CYBERSPACE – A trio of serious vulnerabilities greeted IT professionals Monday as separate entities revealed flaws in Microsoft’s Internet Information Services Web server, a range of Linux kernels and Google’s Chrome browser.The Linux vulnerability may be the most distressing, as Linux generally is thought to be less prone to attacks than other operating systems. The National Vulnerability Database maintained by the National Institute of Standards and Technology classifies the threat severity as “medium,” but also notes the flaw is not complicated to access. In a nutshell, the bug allows local users unauthorized access to sensitive information maintained on the affected server. Details about the vulnerability and suggested responses are here: TinyURL.com/l2jct8.
The hole has been plugged in Linux 2.6.31-rc7, but there appears to be no fix for the more stable 2.6.30.x series yet, Jon Oberheide, the security researcher who published the disclosure, told The Register.
The IIS flaw is more serious in nature, though exploits have not been spotted in the wild … yet. However, since proof-of-concept code has been released on the Web, attacks may appear within a matter of days. The vulnerability is present in IIS version 5 on Windows 2000 with Service Pack 4. IIS 6 also is affected.
The exploit, published by hacker Nikolaos Rangos, gives attackers remote root access, thereby allowing complete control over affected machines. The code is effective even when cookie protection is enabled; however, IIS must be set to enable file transfer protocol in the presence of a writable directory.
The good news about that is Microsoft has declared IIS 5’s unequivocal end-of-life point to be July 2010, when the developer’s extended support program expires.
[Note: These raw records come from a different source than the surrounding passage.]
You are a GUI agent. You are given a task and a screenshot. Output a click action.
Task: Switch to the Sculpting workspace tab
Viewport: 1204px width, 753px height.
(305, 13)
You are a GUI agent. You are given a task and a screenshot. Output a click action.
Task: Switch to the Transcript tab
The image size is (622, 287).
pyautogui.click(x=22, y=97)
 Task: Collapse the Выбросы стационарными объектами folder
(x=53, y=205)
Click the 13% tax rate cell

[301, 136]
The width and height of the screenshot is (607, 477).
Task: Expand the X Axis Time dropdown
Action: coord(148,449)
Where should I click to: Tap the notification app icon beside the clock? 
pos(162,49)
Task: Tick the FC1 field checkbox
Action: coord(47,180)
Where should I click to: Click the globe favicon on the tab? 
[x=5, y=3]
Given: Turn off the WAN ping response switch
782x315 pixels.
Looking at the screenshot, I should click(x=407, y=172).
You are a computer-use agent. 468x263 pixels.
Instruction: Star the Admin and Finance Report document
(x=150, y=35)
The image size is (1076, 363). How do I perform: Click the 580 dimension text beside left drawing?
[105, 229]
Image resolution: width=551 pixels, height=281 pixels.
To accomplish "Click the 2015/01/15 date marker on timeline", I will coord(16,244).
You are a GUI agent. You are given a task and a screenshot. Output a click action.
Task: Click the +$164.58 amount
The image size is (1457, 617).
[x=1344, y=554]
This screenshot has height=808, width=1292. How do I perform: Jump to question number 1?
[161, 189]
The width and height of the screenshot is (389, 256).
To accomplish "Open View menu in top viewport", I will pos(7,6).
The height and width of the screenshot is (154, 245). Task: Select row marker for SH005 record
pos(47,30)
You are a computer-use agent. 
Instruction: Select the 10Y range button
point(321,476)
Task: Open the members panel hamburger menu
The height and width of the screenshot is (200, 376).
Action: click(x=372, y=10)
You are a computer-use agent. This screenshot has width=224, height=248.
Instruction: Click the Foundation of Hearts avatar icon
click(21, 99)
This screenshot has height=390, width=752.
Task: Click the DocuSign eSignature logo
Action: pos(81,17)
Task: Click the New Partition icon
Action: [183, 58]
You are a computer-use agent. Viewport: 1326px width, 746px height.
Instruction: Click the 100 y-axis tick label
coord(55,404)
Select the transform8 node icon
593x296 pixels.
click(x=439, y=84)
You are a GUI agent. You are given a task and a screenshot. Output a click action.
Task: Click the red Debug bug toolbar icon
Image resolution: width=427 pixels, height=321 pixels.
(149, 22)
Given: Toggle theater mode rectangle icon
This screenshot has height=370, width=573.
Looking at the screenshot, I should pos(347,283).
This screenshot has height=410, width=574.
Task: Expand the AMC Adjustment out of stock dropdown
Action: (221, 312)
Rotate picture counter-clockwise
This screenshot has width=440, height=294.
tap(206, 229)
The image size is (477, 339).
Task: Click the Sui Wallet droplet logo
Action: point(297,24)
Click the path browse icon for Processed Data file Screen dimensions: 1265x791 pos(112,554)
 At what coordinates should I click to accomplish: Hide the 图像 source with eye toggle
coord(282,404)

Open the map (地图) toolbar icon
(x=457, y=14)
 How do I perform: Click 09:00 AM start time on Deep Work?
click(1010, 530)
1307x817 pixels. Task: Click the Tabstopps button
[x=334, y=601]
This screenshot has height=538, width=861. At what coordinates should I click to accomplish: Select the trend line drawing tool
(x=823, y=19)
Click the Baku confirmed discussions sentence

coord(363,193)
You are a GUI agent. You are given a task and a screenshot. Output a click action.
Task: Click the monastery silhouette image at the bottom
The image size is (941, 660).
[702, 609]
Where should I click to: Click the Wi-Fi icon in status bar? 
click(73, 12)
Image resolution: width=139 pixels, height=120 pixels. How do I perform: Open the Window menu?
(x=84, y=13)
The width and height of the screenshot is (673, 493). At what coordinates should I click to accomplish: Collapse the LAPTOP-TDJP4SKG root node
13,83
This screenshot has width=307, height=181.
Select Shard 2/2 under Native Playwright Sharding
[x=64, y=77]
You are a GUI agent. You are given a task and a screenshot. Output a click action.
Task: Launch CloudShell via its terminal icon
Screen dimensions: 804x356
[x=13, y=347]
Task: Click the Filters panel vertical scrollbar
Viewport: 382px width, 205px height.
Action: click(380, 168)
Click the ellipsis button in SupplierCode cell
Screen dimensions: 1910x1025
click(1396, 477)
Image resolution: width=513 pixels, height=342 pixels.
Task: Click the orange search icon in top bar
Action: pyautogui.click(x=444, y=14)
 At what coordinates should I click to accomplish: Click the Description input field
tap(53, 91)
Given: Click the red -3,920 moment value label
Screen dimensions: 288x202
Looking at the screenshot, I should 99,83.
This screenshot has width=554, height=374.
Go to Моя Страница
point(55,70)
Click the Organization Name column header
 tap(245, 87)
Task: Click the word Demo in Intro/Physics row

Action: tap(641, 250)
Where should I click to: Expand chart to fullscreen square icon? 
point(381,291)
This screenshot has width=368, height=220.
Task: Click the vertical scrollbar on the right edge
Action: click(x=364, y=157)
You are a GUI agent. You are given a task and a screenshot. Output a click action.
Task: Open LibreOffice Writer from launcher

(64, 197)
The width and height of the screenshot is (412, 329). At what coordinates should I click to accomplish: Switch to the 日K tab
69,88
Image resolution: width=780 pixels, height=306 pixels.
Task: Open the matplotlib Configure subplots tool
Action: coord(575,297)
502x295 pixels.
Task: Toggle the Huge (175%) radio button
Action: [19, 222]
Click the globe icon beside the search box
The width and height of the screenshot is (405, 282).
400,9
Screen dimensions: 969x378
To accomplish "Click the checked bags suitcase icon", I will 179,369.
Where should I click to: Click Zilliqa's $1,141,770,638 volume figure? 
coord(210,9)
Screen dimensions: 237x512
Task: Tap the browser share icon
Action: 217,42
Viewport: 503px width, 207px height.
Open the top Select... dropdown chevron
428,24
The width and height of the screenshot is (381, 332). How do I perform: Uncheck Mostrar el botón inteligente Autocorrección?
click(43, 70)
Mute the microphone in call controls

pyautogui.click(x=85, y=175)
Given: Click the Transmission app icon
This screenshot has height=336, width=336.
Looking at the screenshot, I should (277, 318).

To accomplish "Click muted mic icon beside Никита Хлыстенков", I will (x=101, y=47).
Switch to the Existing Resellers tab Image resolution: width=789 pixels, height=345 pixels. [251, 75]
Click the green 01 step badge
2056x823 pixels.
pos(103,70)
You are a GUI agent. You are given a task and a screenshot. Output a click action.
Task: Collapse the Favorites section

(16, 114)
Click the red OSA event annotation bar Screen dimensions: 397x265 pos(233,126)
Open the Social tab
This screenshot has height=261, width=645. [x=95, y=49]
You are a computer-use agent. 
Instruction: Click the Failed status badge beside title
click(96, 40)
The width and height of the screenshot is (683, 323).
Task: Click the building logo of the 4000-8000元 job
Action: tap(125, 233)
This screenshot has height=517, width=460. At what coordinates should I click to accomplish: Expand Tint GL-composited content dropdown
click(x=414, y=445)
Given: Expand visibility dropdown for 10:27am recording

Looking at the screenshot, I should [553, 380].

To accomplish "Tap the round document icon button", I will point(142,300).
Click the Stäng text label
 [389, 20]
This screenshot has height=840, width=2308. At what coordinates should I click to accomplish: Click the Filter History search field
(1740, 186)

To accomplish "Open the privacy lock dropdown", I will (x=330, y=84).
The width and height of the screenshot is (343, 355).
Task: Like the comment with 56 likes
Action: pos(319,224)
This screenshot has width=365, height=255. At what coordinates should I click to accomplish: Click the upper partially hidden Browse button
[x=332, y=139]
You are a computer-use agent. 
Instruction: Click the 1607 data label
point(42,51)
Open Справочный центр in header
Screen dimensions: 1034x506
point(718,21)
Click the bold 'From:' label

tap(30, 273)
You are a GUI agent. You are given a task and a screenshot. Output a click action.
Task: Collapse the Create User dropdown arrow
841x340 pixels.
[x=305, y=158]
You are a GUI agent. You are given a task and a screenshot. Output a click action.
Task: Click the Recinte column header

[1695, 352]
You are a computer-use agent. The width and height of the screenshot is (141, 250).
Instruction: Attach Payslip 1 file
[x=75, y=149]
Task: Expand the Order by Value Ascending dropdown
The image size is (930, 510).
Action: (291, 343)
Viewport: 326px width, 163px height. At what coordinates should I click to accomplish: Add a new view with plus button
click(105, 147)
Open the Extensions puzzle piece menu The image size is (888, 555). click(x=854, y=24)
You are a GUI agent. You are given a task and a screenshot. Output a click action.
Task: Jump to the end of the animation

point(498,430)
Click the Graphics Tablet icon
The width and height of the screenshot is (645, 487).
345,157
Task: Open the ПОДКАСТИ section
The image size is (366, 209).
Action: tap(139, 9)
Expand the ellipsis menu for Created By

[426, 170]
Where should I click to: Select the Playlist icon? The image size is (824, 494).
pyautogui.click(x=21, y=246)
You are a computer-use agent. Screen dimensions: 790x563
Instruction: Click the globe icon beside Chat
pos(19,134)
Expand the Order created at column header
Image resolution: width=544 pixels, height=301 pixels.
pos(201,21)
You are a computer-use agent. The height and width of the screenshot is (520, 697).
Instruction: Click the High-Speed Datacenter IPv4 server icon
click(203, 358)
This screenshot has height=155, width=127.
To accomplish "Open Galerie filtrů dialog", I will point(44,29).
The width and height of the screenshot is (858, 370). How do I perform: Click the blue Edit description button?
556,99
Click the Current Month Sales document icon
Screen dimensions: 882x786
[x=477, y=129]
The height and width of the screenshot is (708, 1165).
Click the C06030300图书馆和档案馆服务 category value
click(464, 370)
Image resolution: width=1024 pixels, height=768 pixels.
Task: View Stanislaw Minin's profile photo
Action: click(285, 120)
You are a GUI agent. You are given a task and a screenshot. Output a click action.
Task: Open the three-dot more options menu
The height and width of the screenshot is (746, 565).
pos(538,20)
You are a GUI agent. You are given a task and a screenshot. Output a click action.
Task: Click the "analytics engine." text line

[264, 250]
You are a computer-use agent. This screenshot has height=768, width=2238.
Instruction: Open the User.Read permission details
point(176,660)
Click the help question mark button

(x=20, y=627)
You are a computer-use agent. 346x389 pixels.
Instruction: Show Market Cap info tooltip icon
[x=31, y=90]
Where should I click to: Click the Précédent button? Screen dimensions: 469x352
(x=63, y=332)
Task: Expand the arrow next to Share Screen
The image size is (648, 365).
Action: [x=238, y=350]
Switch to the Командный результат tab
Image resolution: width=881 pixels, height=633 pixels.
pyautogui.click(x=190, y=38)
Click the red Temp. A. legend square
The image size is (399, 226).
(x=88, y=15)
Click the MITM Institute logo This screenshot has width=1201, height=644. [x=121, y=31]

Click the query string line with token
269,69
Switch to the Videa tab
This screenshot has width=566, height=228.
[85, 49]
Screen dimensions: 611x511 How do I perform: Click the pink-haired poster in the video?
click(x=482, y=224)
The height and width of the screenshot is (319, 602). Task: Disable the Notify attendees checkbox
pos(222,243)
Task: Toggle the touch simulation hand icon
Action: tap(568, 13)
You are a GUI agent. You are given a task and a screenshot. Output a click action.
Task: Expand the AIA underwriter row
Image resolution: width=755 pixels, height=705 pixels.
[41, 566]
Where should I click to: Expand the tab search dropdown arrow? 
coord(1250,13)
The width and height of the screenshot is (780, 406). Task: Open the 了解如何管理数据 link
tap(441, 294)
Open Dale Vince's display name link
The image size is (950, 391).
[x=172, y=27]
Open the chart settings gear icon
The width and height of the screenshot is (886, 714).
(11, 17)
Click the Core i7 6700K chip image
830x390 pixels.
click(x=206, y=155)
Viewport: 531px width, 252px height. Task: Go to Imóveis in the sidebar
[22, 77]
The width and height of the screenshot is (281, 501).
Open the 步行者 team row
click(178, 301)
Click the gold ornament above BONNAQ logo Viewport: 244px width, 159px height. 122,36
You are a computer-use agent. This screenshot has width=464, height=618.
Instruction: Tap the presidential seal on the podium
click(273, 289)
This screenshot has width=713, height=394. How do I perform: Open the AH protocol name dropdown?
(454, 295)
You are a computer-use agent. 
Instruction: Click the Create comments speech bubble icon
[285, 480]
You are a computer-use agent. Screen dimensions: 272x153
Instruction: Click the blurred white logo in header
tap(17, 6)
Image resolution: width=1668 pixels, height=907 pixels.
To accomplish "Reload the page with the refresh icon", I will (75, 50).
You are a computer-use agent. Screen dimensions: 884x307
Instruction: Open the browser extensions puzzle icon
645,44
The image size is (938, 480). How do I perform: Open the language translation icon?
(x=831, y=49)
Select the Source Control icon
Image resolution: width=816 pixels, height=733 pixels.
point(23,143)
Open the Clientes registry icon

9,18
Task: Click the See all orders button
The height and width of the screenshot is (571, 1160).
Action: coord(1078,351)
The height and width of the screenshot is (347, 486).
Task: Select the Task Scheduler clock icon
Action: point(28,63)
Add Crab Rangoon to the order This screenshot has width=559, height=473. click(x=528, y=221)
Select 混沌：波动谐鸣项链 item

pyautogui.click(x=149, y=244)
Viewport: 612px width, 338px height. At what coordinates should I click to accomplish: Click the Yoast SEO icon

Mainline support for the server software stopped in 2005. Hopefully system administrators will upgrade their servers well before the middle of next year, although some IT consultants doubt upgrades will occur with alacrity.
“I have customers who have Windows 2000 servers, and I scold them frequently,” Secorix Chief Technology Officer Rodney Thayer told The Register. “…[Y]ou shouldn’t be running any software that the vendor says is not supported.”
The Google Chrome 3.0 bug allows hackers to track users who visit websites containing particular code snippets. The vulnerability is associated with the Math.random algorithm within Chrome’s JavaScript engine, V8.
According to Trusteer’s Amit Klein, “Math.random’s internal state can be reconstructed, rolled forward and backward, and (in Windows) the exact seeding time can be extracted. This in turn leads to various attacks (e.g. ‘in-session phishing’).”
In-depth information about the vulnerability is here: TinyURL.com/l2orgy. (Tiny URL came up with that Web address all by itself — honest.)